Exercise —
Translate this sentence from the passage below on the new South Melbourne campus into Spanish: "According to a recent government submission to a Senate inquiry, school refusal rates in Victoria grew 50 percent in the three years to 2021, although research on this emerging phobia is lacking."

Selected excerpt —
==============================

Today, Special Assistance School Hester Hornbrook Academy officially opens its South Melbourne doors to the growing number of secondary school learners who are not thriving in a traditional mainstream education setting – highlighting the need for more places to support Victorian students.

Located at 24 Tope St, South Melbourne, the latest Hester Hornbrook campus is at the cutting edge of flexible education and now supports an additional 90 15-25-year-old students who have experienced ‘school refusal’, growing levels of anxiety and mental ill-health, family violence and homelessness, and require a different educational approach to achieve academic success.

According to a recent government submission to a Senate inquiry, school refusal rates in Victoria grew 50 percent in the three years to 2021, although research on this emerging phobia is lacking.

Since 2018, the number of students enrolled across Hester Hornbrook campuses in South Melbourne, Melbourne CBD, Sunshine, and Prahran each year has grown from 170 to 382 in 2022 – more than doubling in the last five years. 421 student enrolments are forecast across campuses in 2023.

==============================

Material supplied —
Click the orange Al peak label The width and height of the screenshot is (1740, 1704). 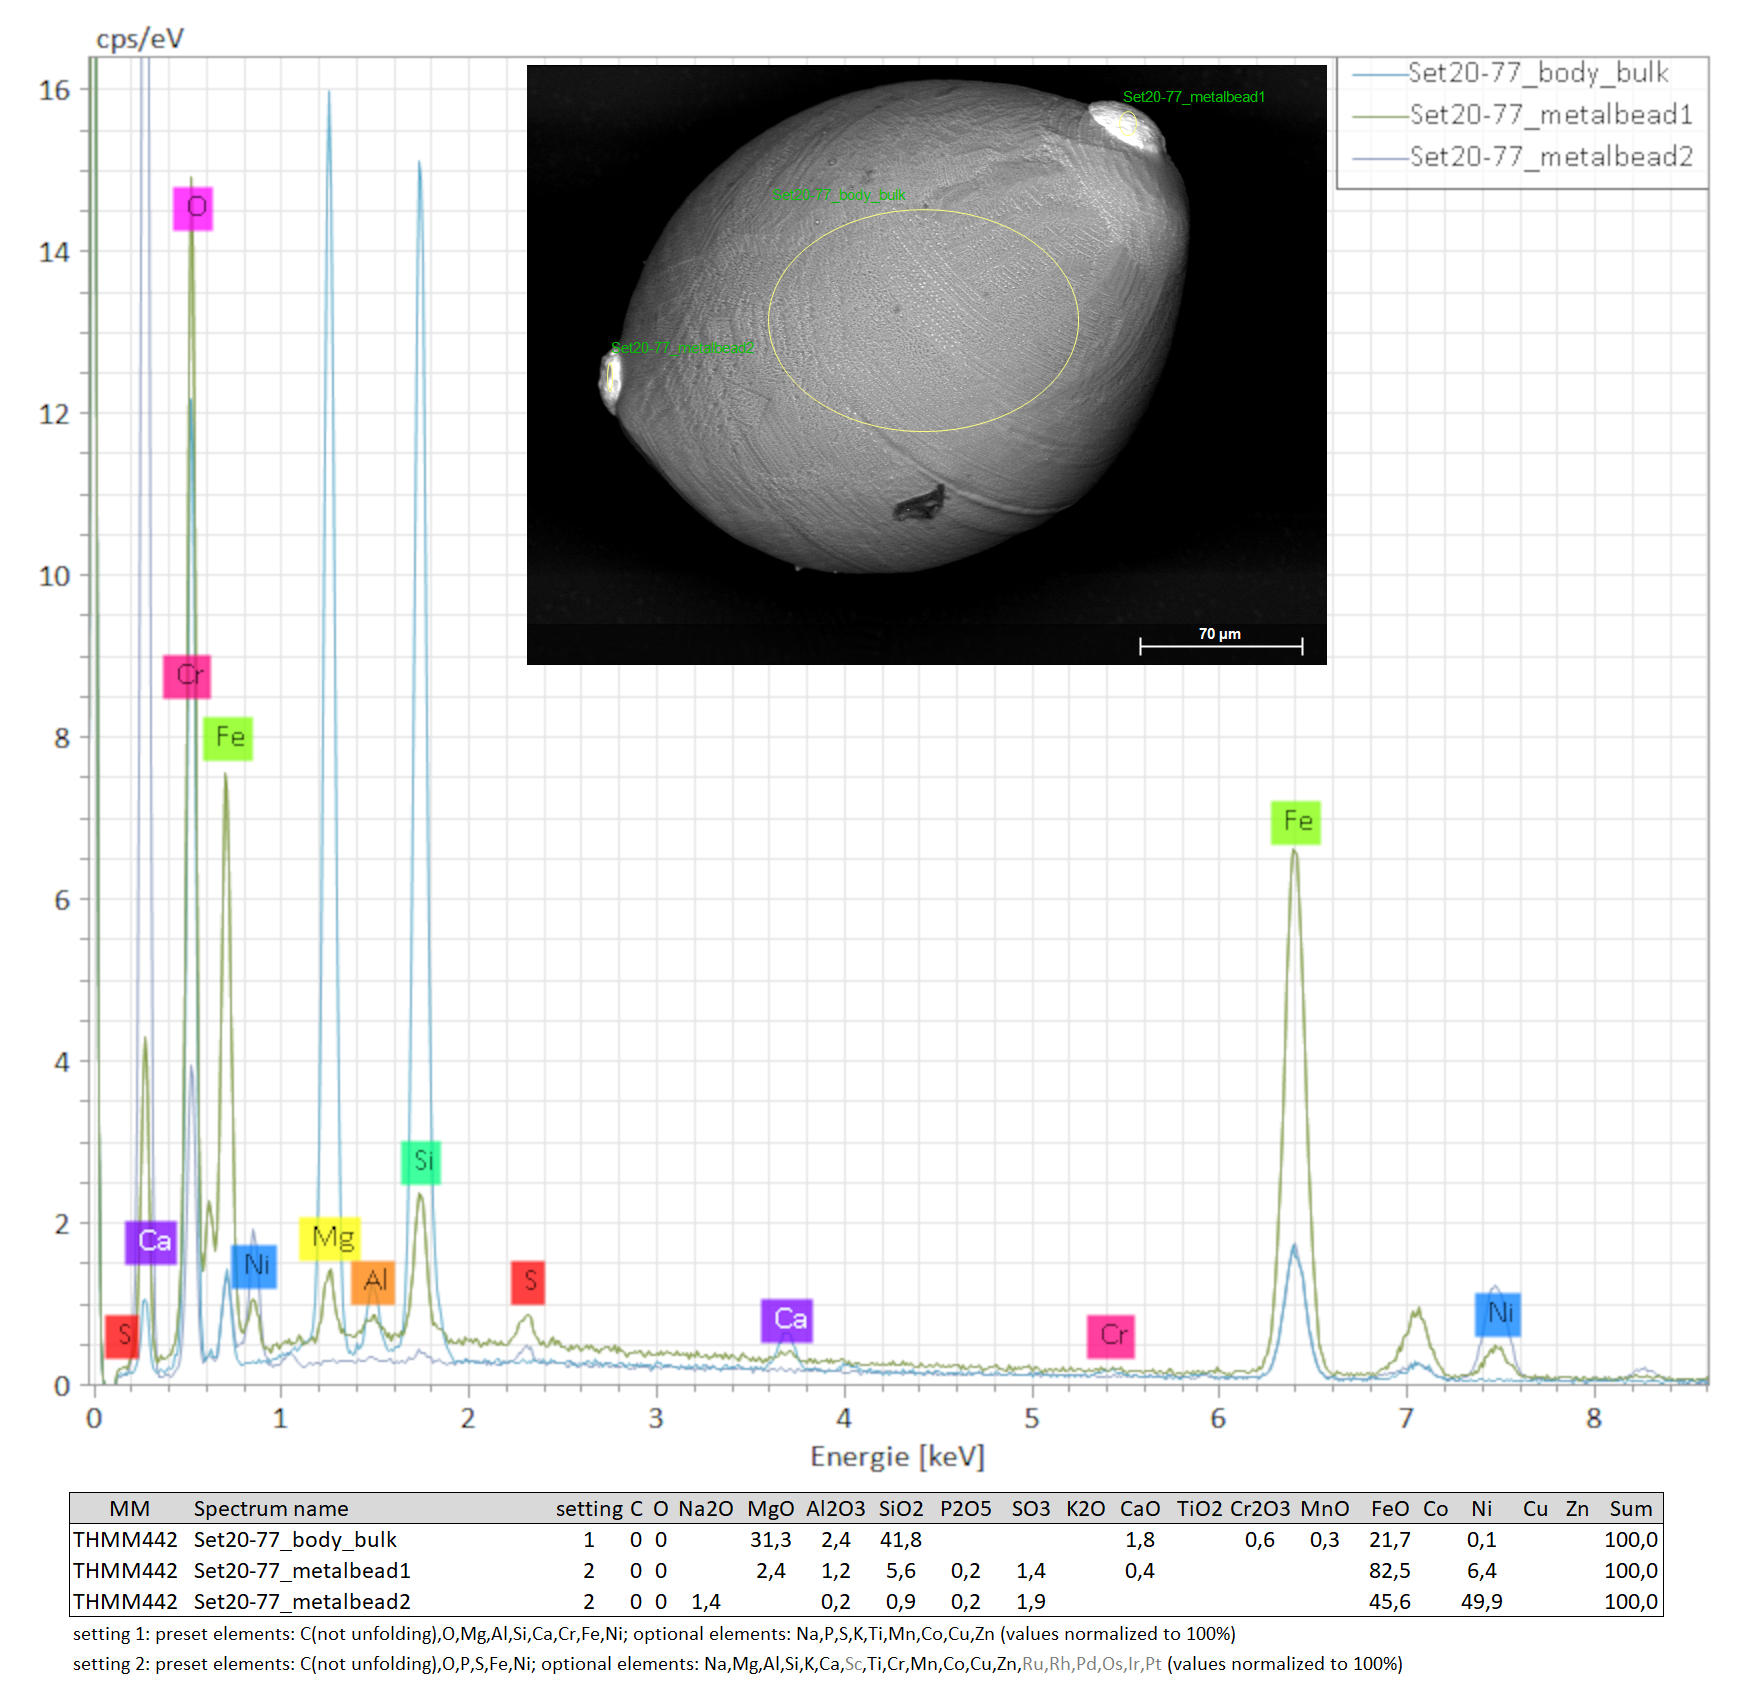(373, 1281)
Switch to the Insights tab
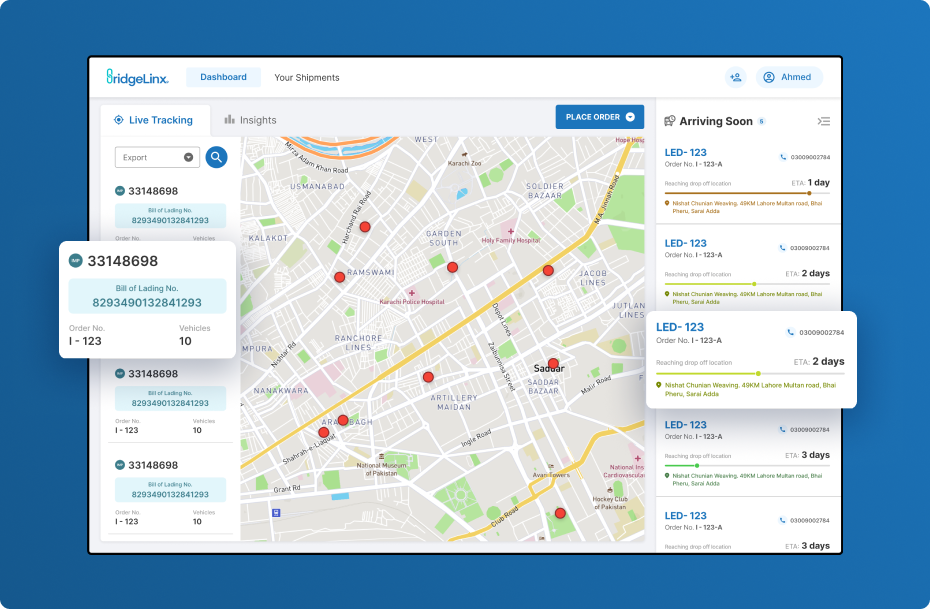 click(250, 120)
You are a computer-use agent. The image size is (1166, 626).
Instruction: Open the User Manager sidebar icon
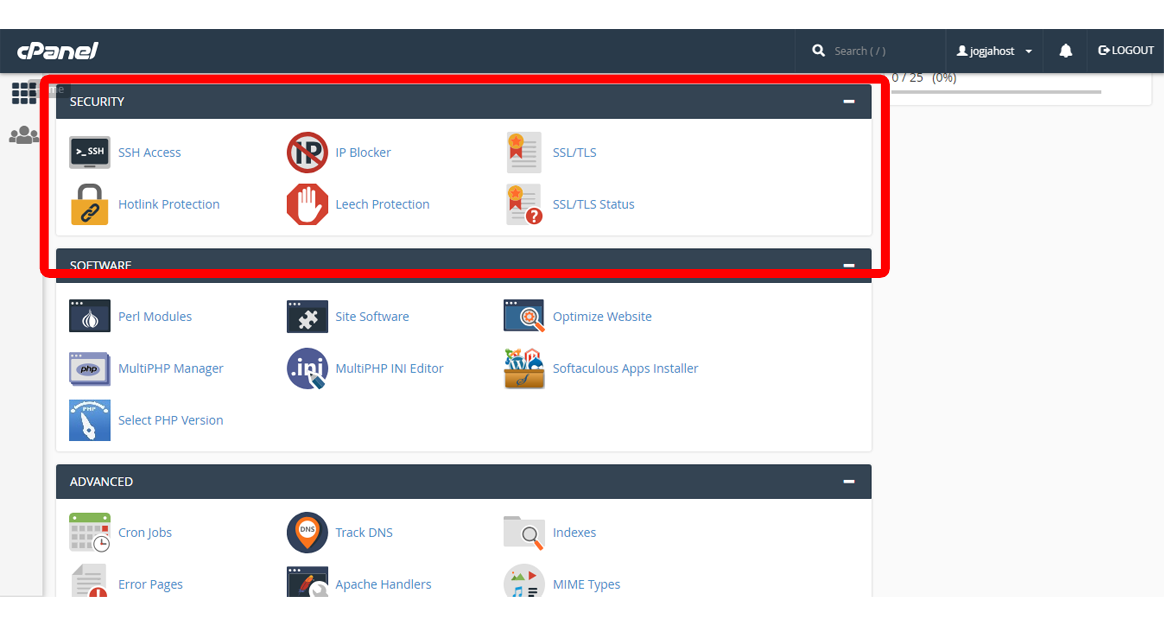(x=24, y=135)
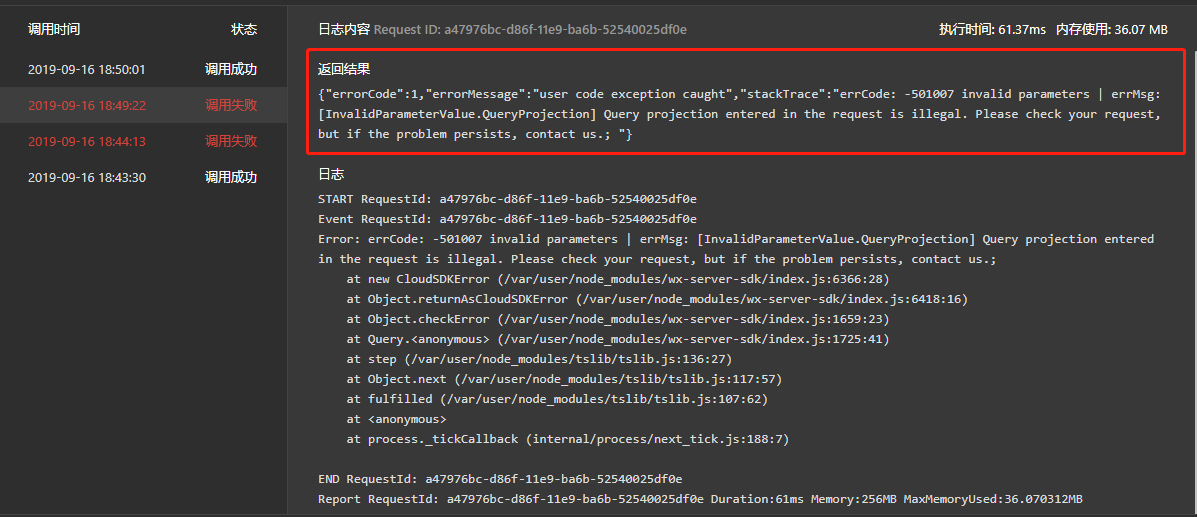Click the 日志 section heading

pos(331,174)
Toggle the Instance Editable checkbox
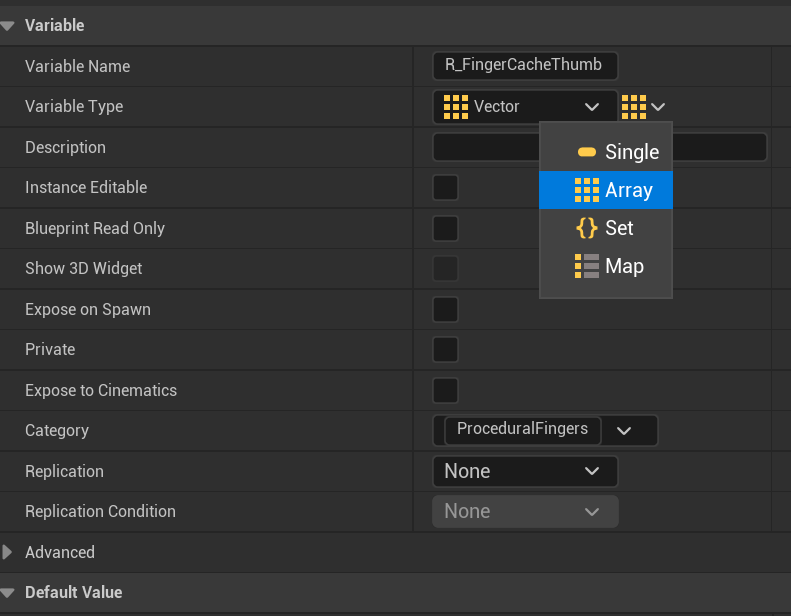The image size is (791, 616). pyautogui.click(x=446, y=188)
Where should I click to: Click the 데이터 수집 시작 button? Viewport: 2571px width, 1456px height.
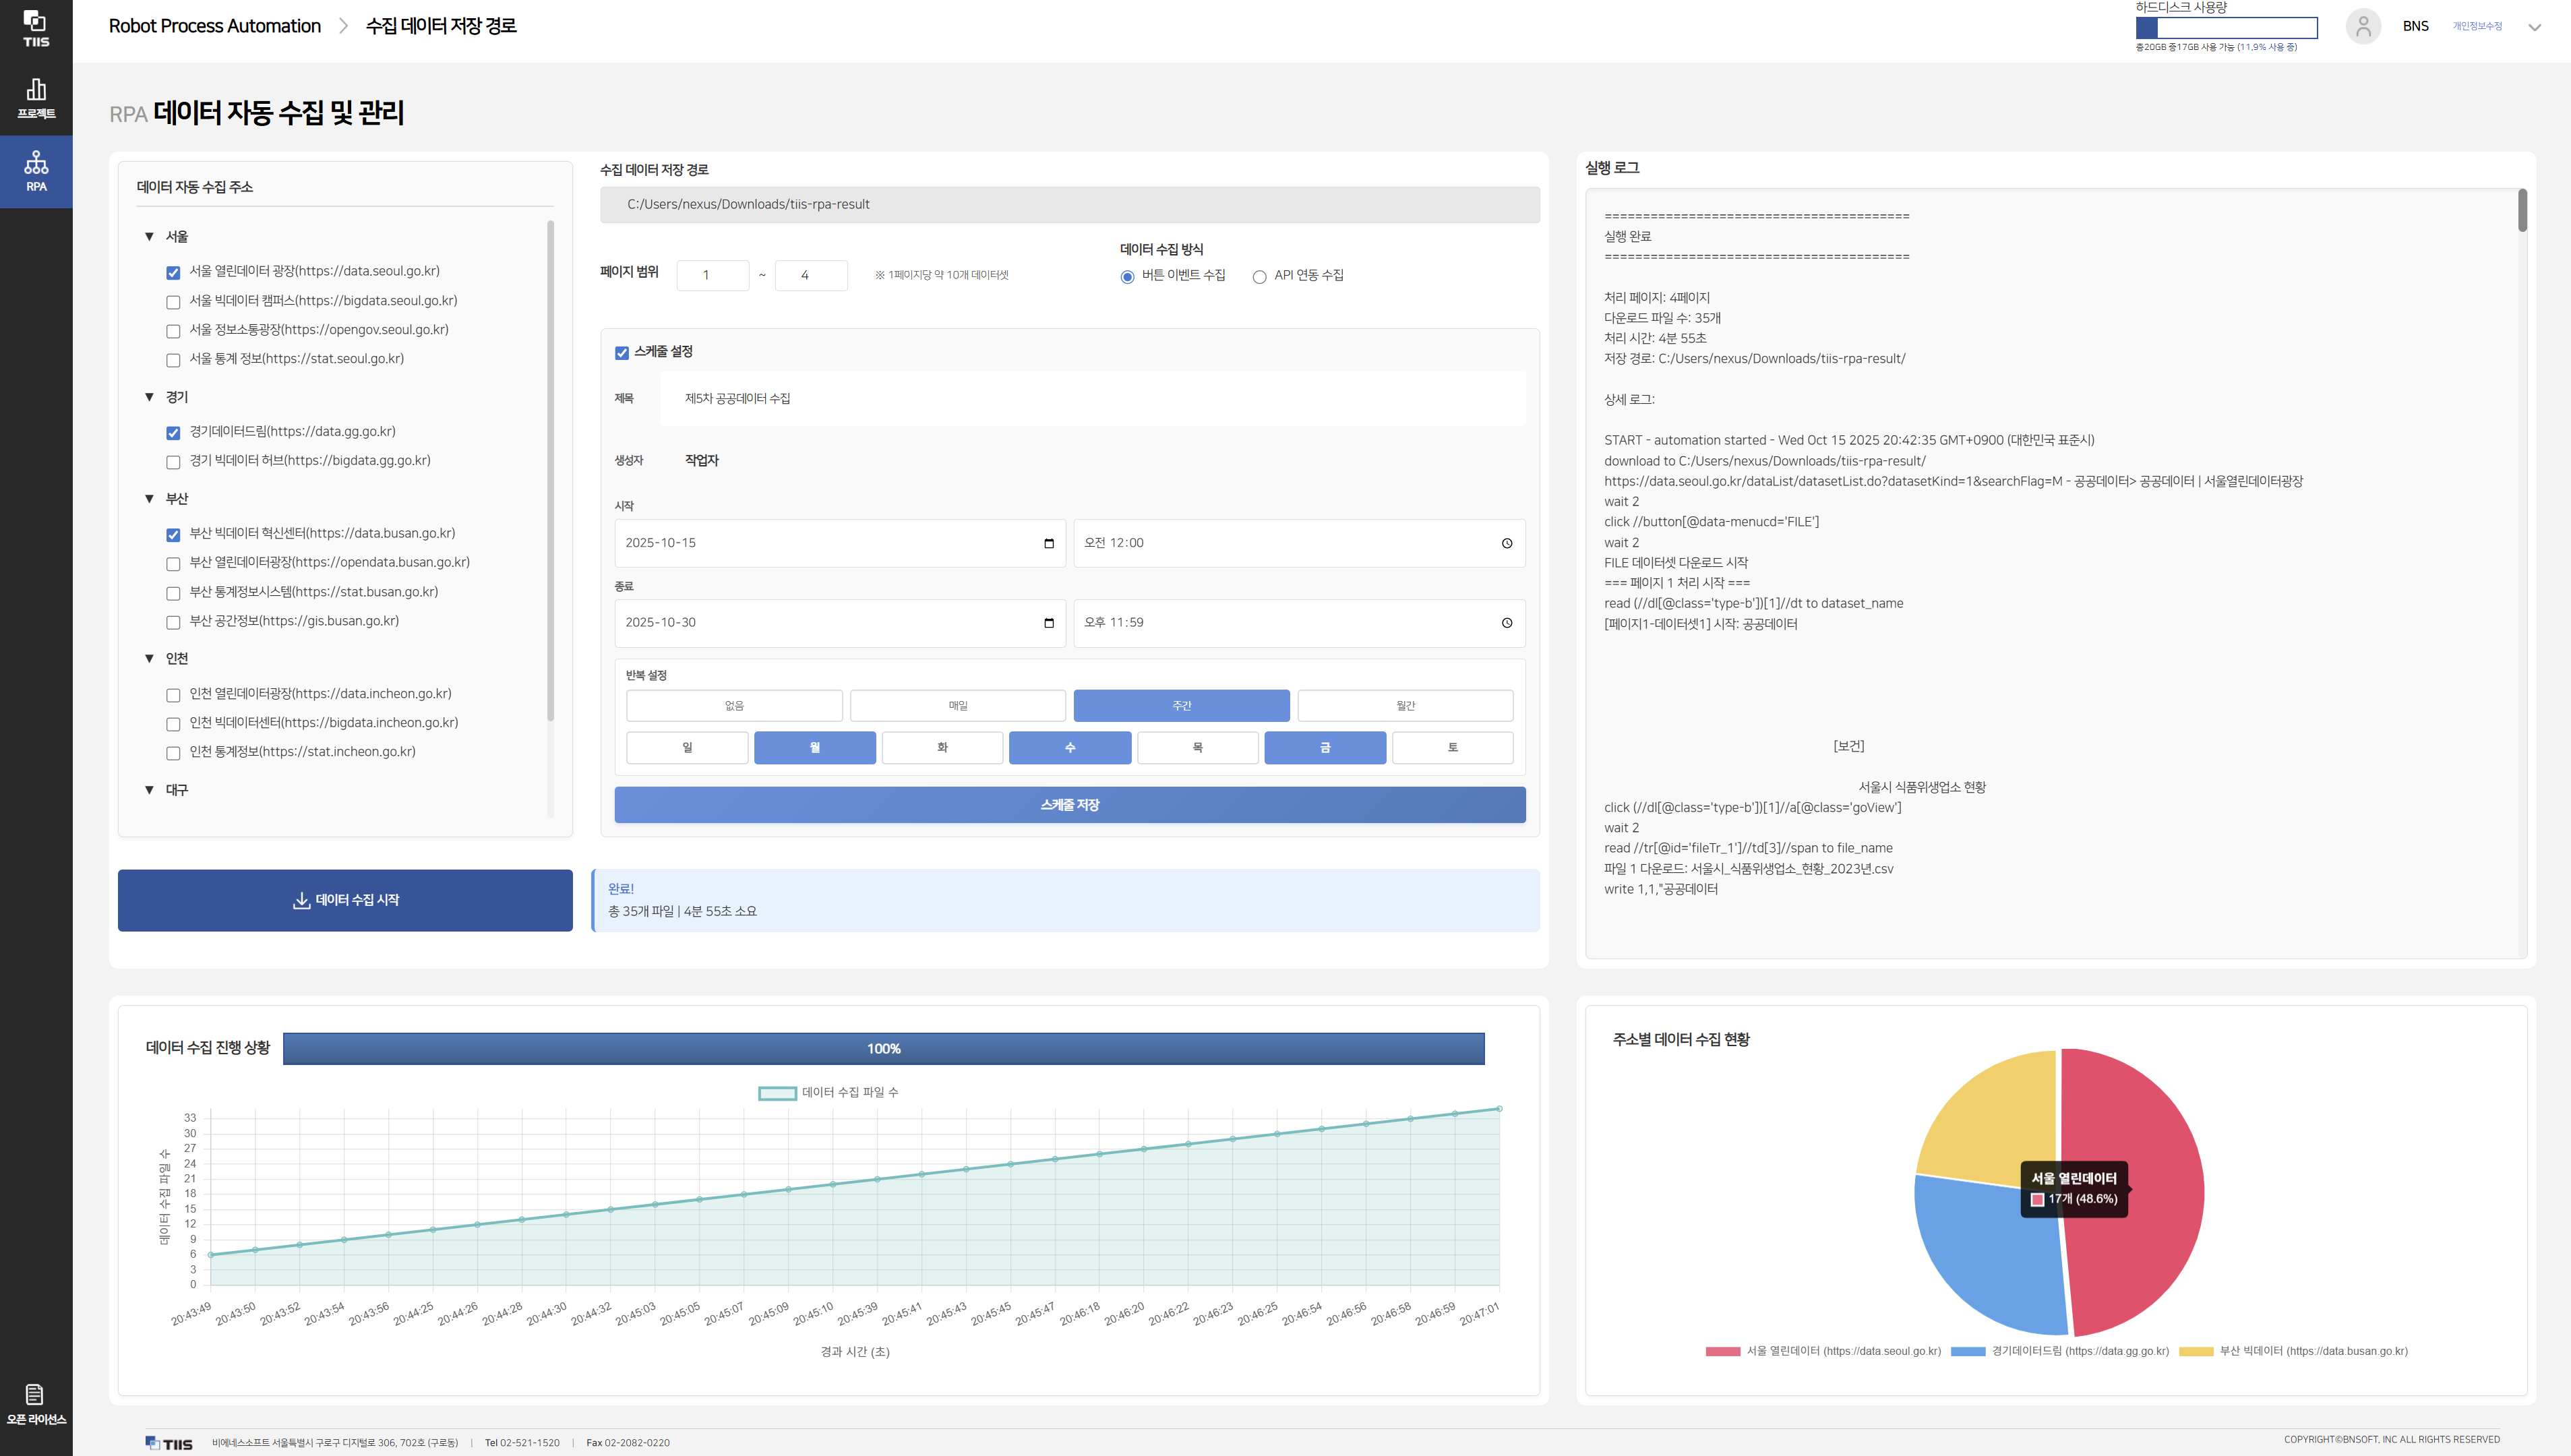[x=345, y=900]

==============================

Worked answer —
Según una reciente presentación del gobierno ante una investigación del Senado, las tasas de rechazo escolar en Victoria aumentaron un 50 por ciento en los tres años hasta 2021, aunque faltan investigaciones sobre esta fobia emergente.